Dataset excerpts:
※ ※ ※

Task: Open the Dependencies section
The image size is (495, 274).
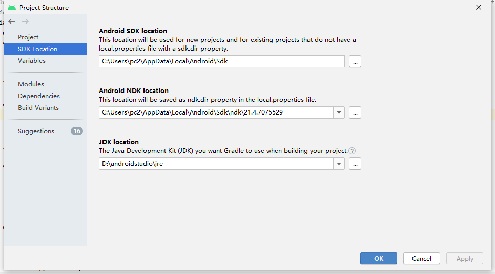Action: [x=39, y=96]
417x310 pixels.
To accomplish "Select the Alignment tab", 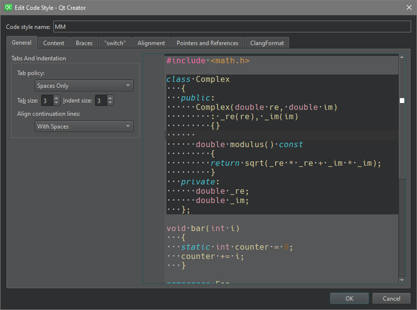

※ ※ ※

* [Problem] Could you repeat all of the entries exactly, without the pictures?

* [Written response]
Task: Open the Dependencies section
The image size is (495, 274).
Action: [x=39, y=96]
417x310 pixels.
To accomplish "Select the Alignment tab", 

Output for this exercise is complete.